Instructions to follow —
From the line containing "Image resolution: width=125" to the end of the data, retype every line exactly and nothing else. Drop the pictures.

=======

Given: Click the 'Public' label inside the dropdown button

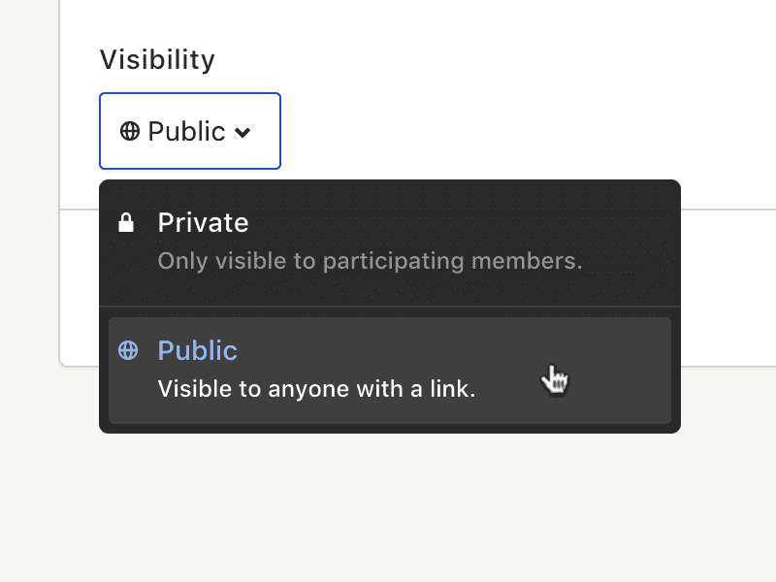Looking at the screenshot, I should pos(186,132).
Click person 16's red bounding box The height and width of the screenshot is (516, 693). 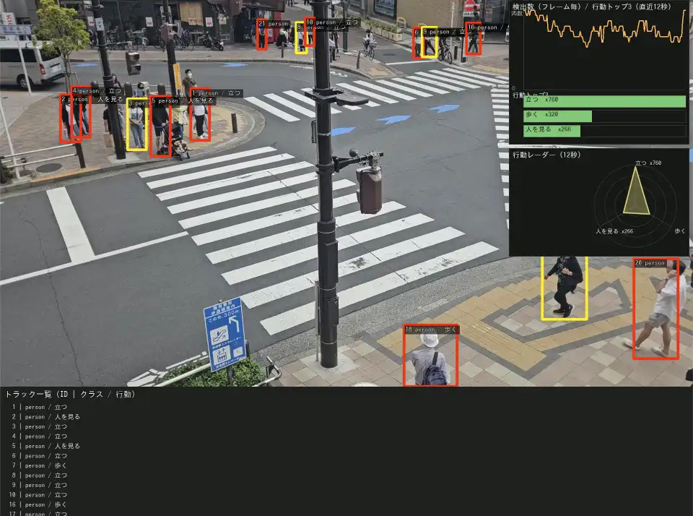[473, 39]
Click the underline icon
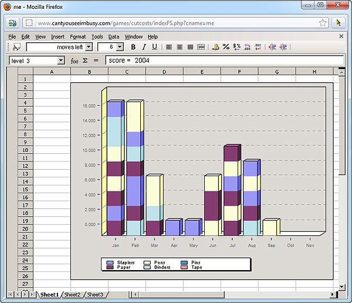This screenshot has width=352, height=303. click(154, 47)
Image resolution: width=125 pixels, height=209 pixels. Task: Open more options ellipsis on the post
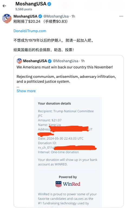point(121,16)
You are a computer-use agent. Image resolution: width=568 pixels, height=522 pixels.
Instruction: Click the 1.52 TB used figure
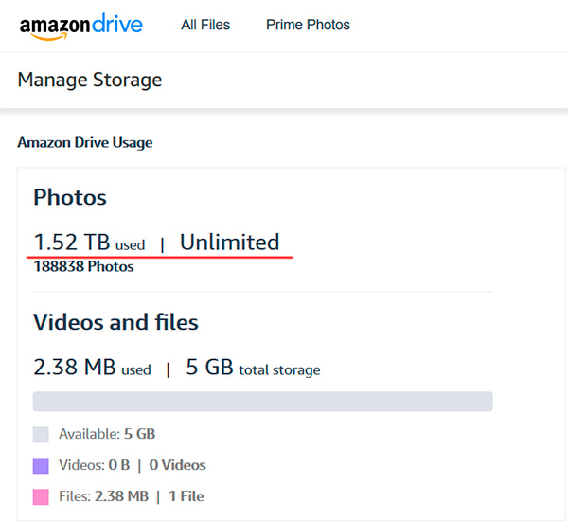coord(89,243)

=======

Response for this exercise —
Image resolution: width=125 pixels, height=209 pixels. Task: Open more options ellipsis on the post
point(121,16)
You are a computer-use agent. Image resolution: width=568 pixels, height=522 pixels.
Instruction: Click the 1.52 TB used figure
coord(89,243)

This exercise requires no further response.